Top of Exercise materials

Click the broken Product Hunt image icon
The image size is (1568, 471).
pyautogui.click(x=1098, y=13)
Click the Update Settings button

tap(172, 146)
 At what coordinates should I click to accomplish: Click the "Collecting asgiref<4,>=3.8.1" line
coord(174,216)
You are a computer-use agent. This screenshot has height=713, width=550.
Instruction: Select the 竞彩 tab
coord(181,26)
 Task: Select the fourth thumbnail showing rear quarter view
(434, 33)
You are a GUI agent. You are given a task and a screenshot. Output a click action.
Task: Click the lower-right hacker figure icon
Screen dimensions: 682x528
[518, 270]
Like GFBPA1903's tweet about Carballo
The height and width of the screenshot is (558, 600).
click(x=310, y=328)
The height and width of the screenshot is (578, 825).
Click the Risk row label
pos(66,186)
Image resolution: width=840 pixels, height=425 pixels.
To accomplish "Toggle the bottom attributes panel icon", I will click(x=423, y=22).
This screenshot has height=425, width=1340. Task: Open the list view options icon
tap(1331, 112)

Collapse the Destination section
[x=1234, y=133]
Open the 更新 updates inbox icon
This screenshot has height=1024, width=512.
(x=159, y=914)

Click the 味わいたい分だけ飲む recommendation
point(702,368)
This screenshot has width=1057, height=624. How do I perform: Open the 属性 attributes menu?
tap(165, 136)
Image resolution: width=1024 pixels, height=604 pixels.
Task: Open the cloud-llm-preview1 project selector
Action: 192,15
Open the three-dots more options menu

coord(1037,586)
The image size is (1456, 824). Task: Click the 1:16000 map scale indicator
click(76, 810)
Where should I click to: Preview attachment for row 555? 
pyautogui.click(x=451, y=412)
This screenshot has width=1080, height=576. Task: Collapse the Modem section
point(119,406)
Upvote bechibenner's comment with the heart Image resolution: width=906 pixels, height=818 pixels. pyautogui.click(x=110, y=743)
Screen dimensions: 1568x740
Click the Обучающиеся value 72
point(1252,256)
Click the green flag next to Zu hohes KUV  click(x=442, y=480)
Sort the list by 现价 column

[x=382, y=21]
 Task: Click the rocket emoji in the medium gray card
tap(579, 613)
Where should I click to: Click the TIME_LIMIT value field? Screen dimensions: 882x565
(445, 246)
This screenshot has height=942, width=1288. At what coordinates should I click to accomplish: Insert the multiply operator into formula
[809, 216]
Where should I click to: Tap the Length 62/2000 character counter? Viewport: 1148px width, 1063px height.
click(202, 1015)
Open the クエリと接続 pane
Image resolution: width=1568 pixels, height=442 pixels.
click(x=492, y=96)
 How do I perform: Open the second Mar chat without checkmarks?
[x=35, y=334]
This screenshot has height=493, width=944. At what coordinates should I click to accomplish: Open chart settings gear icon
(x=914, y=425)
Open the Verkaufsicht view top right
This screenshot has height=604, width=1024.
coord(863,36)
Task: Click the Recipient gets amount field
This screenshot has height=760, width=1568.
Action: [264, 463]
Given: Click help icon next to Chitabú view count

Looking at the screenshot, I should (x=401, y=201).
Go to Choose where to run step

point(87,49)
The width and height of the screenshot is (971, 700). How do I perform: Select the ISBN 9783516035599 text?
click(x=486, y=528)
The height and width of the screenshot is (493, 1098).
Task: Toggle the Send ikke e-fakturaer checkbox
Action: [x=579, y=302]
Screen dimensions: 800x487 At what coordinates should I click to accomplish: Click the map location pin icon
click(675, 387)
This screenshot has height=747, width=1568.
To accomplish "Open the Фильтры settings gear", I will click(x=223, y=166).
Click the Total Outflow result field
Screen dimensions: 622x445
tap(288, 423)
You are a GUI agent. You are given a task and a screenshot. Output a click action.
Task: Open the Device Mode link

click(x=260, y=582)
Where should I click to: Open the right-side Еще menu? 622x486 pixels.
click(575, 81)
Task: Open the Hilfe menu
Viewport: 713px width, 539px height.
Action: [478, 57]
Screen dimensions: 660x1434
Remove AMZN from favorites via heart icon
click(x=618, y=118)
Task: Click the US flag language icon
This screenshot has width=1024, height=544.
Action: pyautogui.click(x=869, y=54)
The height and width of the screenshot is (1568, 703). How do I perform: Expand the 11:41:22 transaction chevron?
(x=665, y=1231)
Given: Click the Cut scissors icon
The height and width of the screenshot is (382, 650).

Bottom of Exercise materials

Copy every entry exactly. Leave nothing out.

» Exercise response:
Click the broken Product Hunt image icon
The image size is (1568, 471).
pyautogui.click(x=1098, y=13)
Click the Update Settings button

tap(172, 146)
 At what coordinates should I click to accomplish: Click the "Collecting asgiref<4,>=3.8.1" line
coord(174,216)
You are a computer-use agent. This screenshot has height=713, width=550.
Instruction: Select the 竞彩 tab
coord(181,26)
 Task: Select the fourth thumbnail showing rear quarter view
(434, 33)
You are a GUI agent. You are given a task and a screenshot. Output a click action.
Task: Click the lower-right hacker figure icon
Screen dimensions: 682x528
[518, 270]
Like GFBPA1903's tweet about Carballo
The height and width of the screenshot is (558, 600).
click(x=310, y=328)
The height and width of the screenshot is (578, 825).
Click the Risk row label
pos(66,186)
Image resolution: width=840 pixels, height=425 pixels.
To accomplish "Toggle the bottom attributes panel icon", I will click(x=423, y=22).
This screenshot has height=425, width=1340. Task: Open the list view options icon
tap(1331, 112)

Collapse the Destination section
[x=1234, y=133]
Open the 更新 updates inbox icon
This screenshot has height=1024, width=512.
(x=159, y=914)

Click the 味わいたい分だけ飲む recommendation
point(702,368)
This screenshot has width=1057, height=624. How do I perform: Open the 属性 attributes menu?
tap(165, 136)
Image resolution: width=1024 pixels, height=604 pixels.
Task: Open the cloud-llm-preview1 project selector
Action: 192,15
Open the three-dots more options menu

coord(1037,586)
The image size is (1456, 824). Task: Click the 1:16000 map scale indicator
click(76, 810)
Where should I click to: Preview attachment for row 555? 
pyautogui.click(x=451, y=412)
This screenshot has width=1080, height=576. Task: Collapse the Modem section
point(119,406)
Upvote bechibenner's comment with the heart Image resolution: width=906 pixels, height=818 pixels. pyautogui.click(x=110, y=743)
Screen dimensions: 1568x740
Click the Обучающиеся value 72
point(1252,256)
Click the green flag next to Zu hohes KUV  click(x=442, y=480)
Sort the list by 现价 column

[x=382, y=21]
 Task: Click the rocket emoji in the medium gray card
tap(579, 613)
Where should I click to: Click the TIME_LIMIT value field? Screen dimensions: 882x565
(445, 246)
This screenshot has height=942, width=1288. At what coordinates should I click to accomplish: Insert the multiply operator into formula
[809, 216]
Where should I click to: Tap the Length 62/2000 character counter? Viewport: 1148px width, 1063px height.
click(202, 1015)
Open the クエリと接続 pane
Image resolution: width=1568 pixels, height=442 pixels.
click(x=492, y=96)
 How do I perform: Open the second Mar chat without checkmarks?
[x=35, y=334]
This screenshot has height=493, width=944. At what coordinates should I click to accomplish: Open chart settings gear icon
(x=914, y=425)
Open the Verkaufsicht view top right
This screenshot has height=604, width=1024.
coord(863,36)
Task: Click the Recipient gets amount field
This screenshot has height=760, width=1568.
Action: [264, 463]
Given: Click help icon next to Chitabú view count

Looking at the screenshot, I should (x=401, y=201).
Go to Choose where to run step

point(87,49)
The width and height of the screenshot is (971, 700). How do I perform: Select the ISBN 9783516035599 text?
click(x=486, y=528)
The height and width of the screenshot is (493, 1098).
Task: Toggle the Send ikke e-fakturaer checkbox
Action: [x=579, y=302]
Screen dimensions: 800x487 At what coordinates should I click to accomplish: Click the map location pin icon
click(675, 387)
This screenshot has height=747, width=1568.
To accomplish "Open the Фильтры settings gear", I will click(x=223, y=166).
Click the Total Outflow result field
Screen dimensions: 622x445
tap(288, 423)
You are a GUI agent. You are given a task and a screenshot. Output a click action.
Task: Open the Device Mode link

click(x=260, y=582)
Where should I click to: Open the right-side Еще menu? 622x486 pixels.
click(575, 81)
Task: Open the Hilfe menu
Viewport: 713px width, 539px height.
Action: [478, 57]
Screen dimensions: 660x1434
Remove AMZN from favorites via heart icon
click(x=618, y=118)
Task: Click the US flag language icon
This screenshot has width=1024, height=544.
Action: pyautogui.click(x=869, y=54)
The height and width of the screenshot is (1568, 703). How do I perform: Expand the 11:41:22 transaction chevron?
(x=665, y=1231)
Given: Click the Cut scissors icon
The height and width of the screenshot is (382, 650).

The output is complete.